BEGIN Available data

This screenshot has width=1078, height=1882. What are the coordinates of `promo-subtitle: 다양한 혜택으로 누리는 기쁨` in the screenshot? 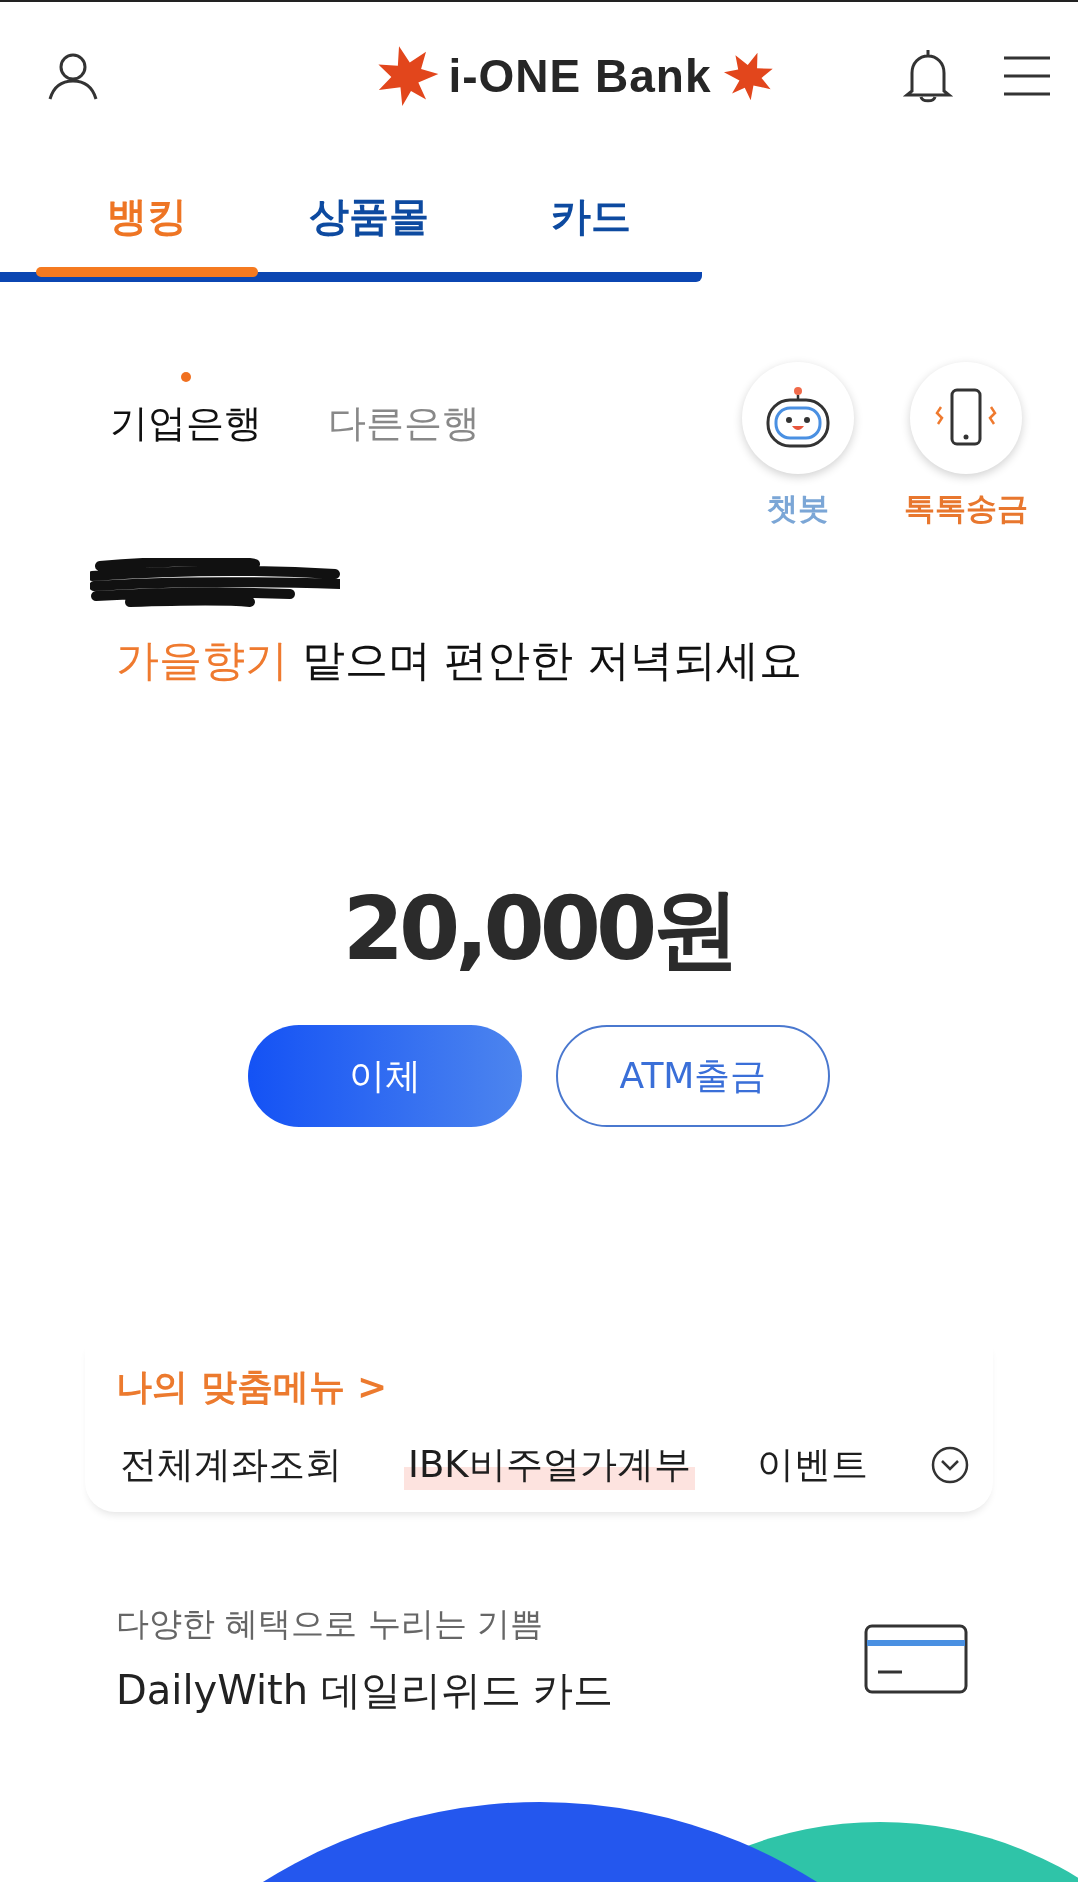 It's located at (330, 1624).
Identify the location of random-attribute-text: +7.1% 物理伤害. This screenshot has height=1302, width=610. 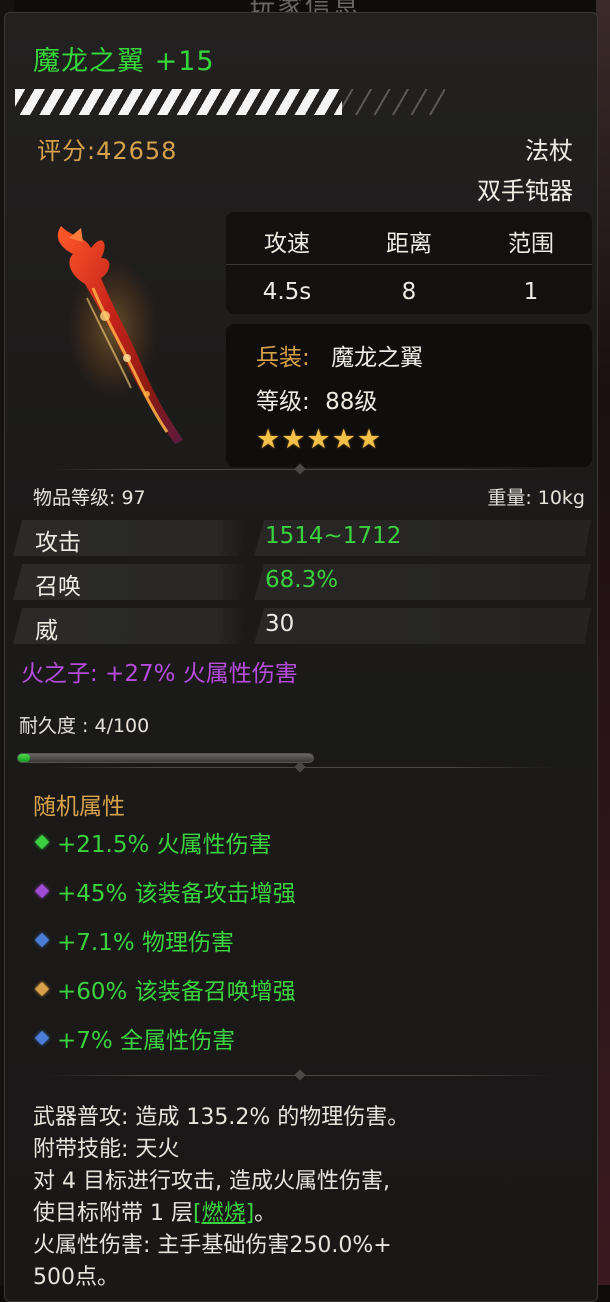
(146, 943).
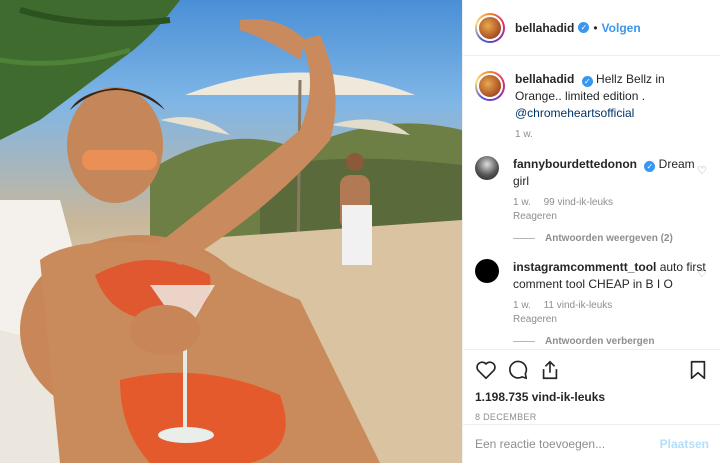 The image size is (720, 463). Describe the element at coordinates (578, 306) in the screenshot. I see `comment-likes: 11 vind-ik-leuks` at that location.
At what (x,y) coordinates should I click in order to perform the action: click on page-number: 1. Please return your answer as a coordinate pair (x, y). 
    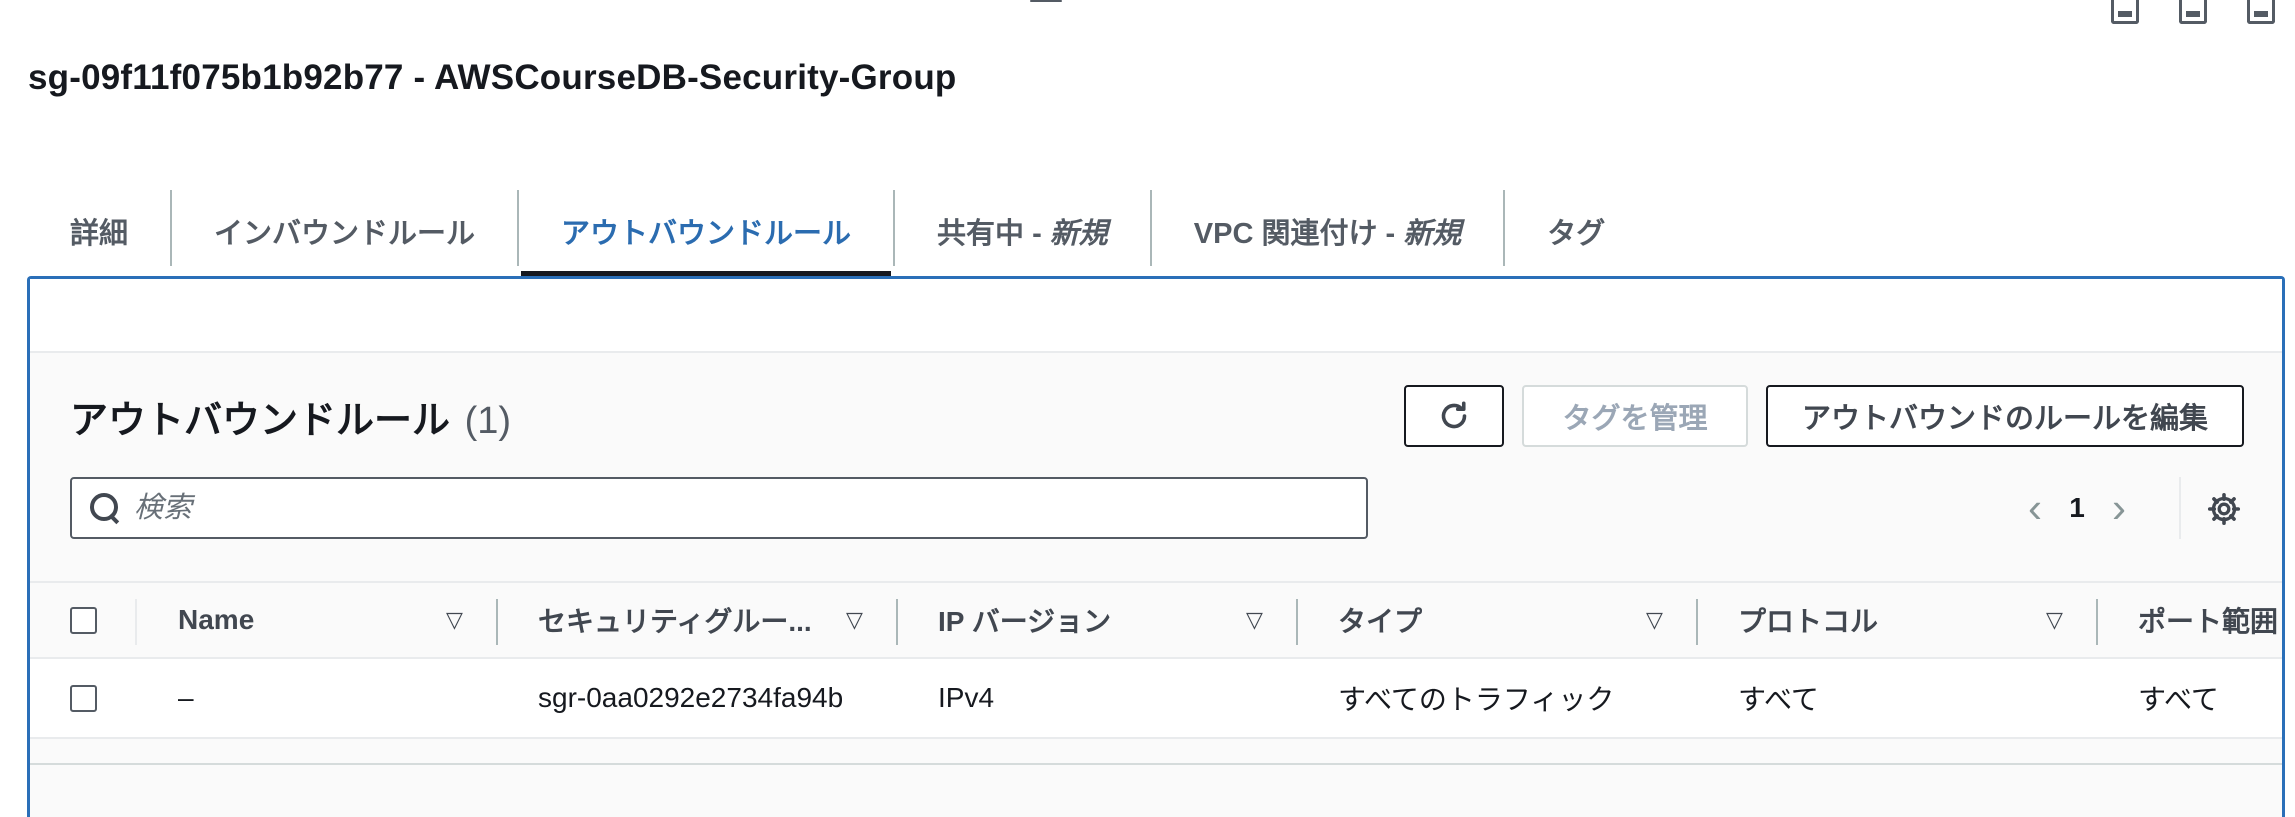
    Looking at the image, I should click on (2077, 508).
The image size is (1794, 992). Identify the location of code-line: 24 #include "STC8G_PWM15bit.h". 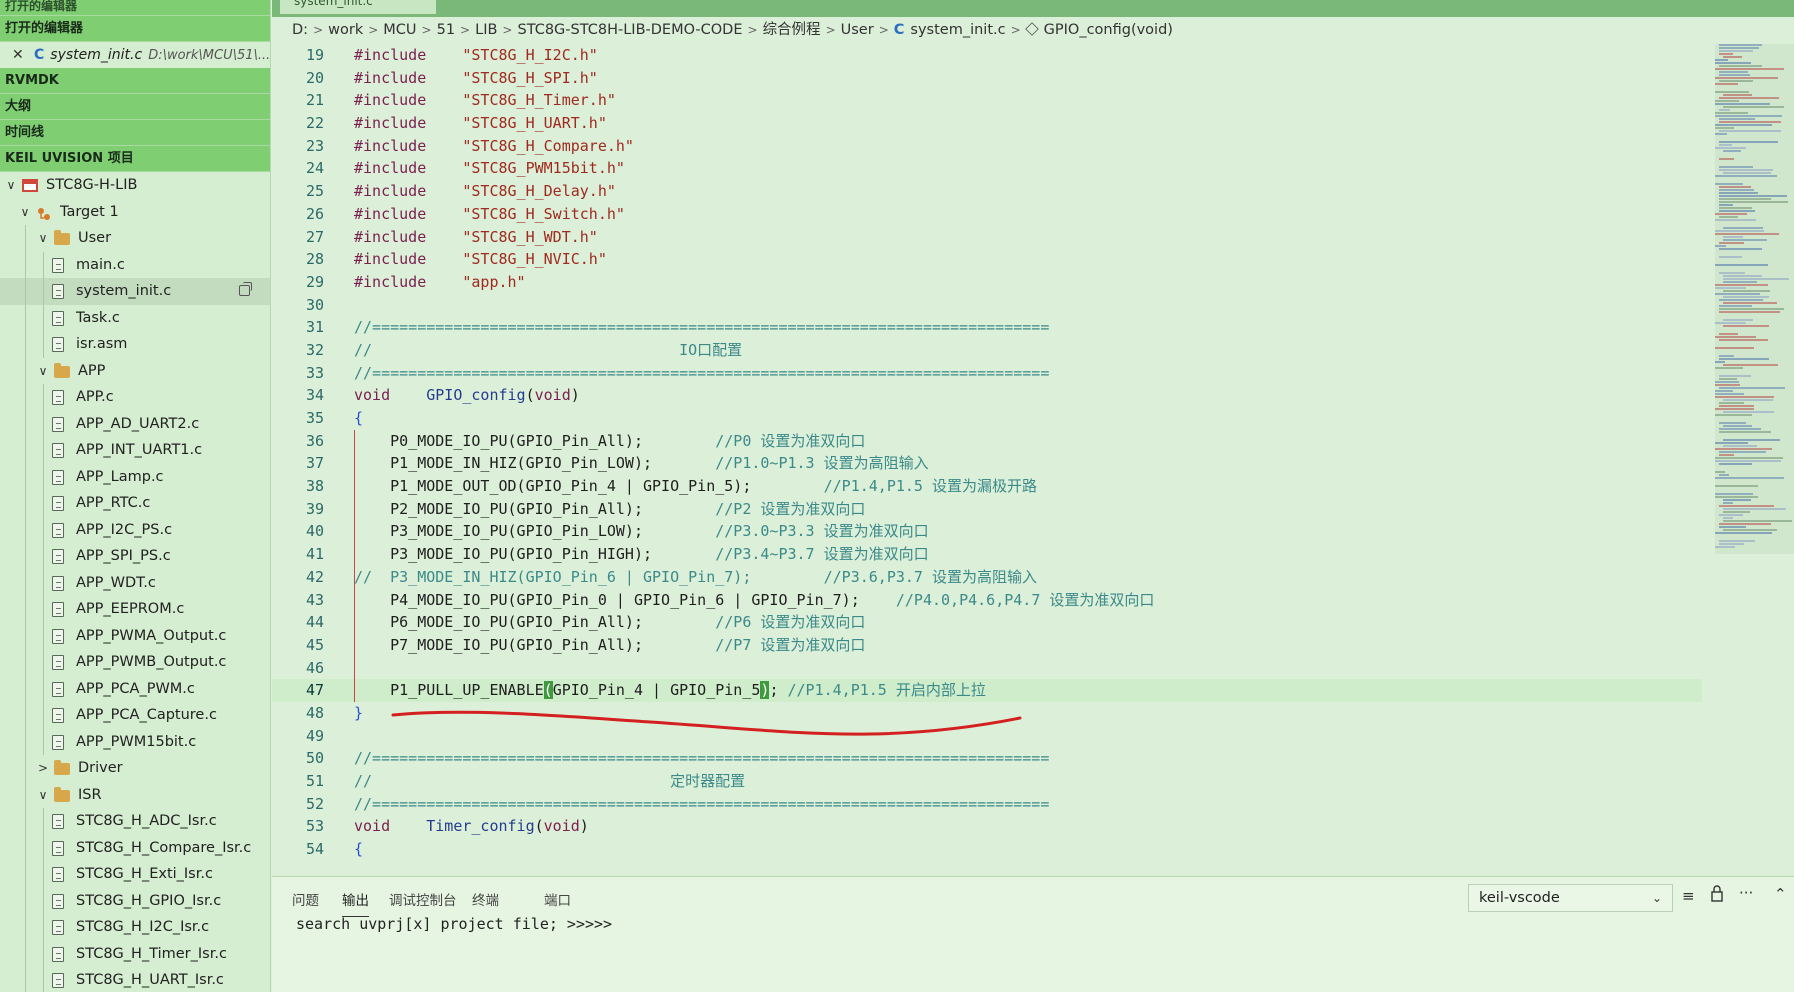
(987, 168).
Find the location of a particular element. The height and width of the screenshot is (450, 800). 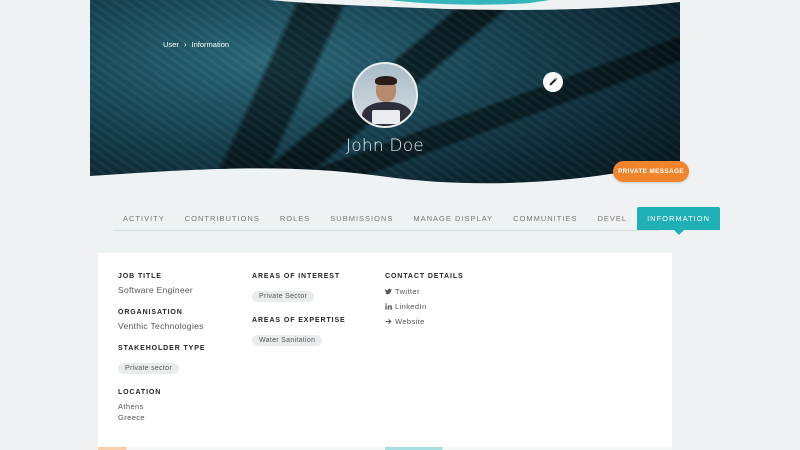

areas-of-interest-group: AREAS OF INTEREST Private Sector is located at coordinates (317, 288).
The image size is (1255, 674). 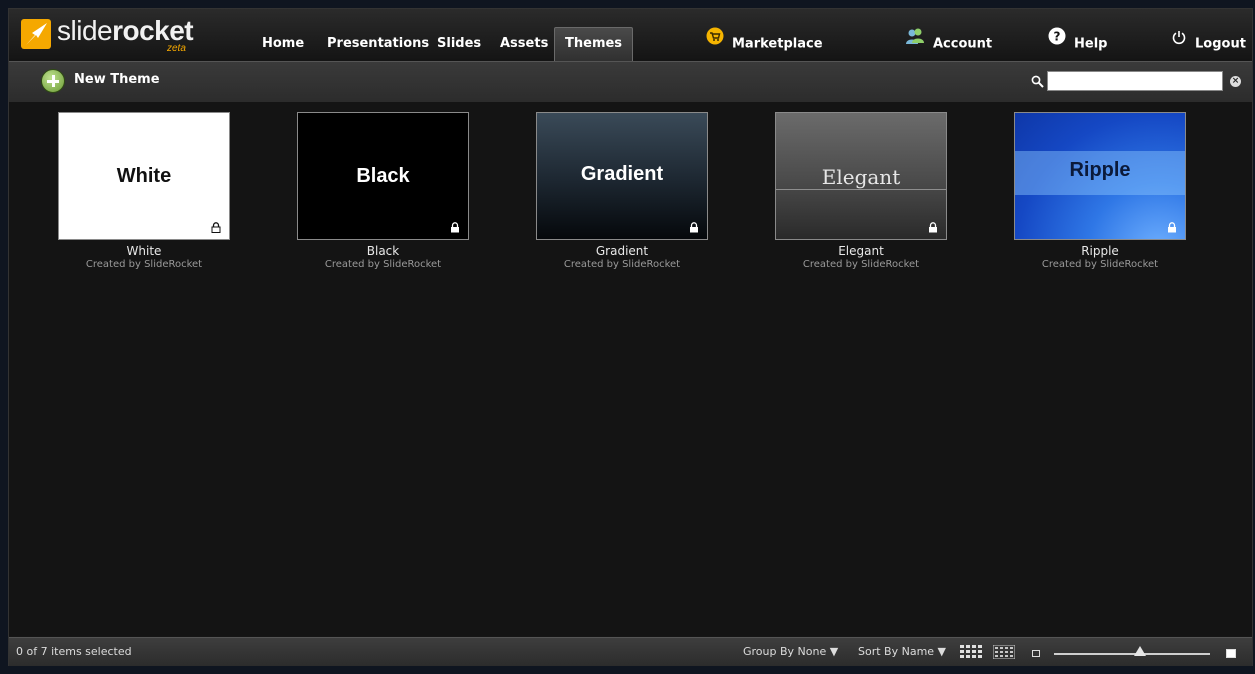 What do you see at coordinates (963, 44) in the screenshot?
I see `nav-account-label: Account` at bounding box center [963, 44].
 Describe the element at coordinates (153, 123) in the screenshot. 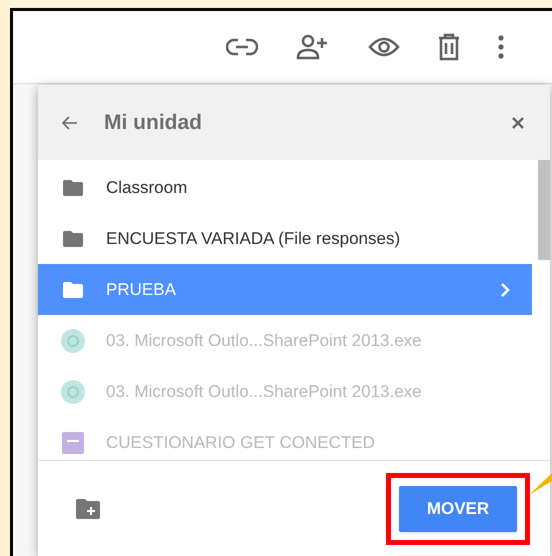

I see `dialog-title: Mi unidad` at that location.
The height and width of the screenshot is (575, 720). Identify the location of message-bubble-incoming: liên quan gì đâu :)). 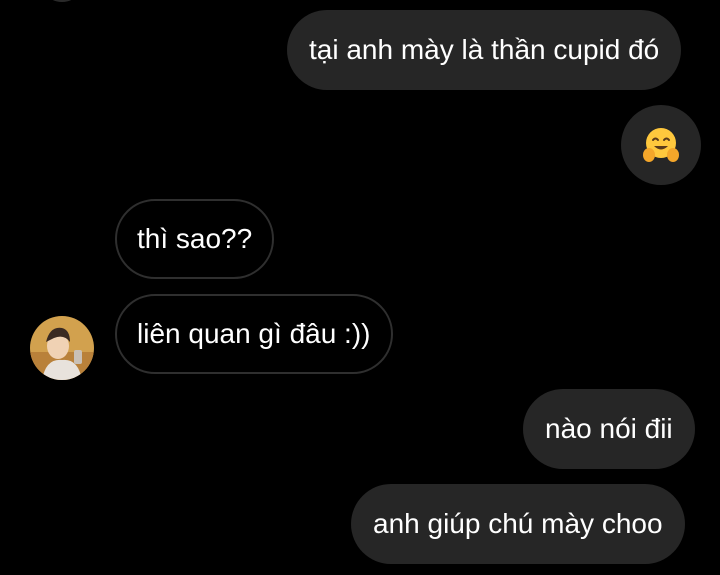
(254, 334).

END Available data

Prompt: Reproduce the entries above verbatim, from the line with "At what (x,y)" up to and including the line with "(987, 168).", leaving out the pictures.

Your response:
At what (x,y) coordinates should I click in order to perform the action: click on page-number: 1. Please return your answer as a coordinate pair (x, y). 
    Looking at the image, I should click on (2077, 508).
The image size is (1794, 992). Identify the location of code-line: 24 #include "STC8G_PWM15bit.h". 
(987, 168).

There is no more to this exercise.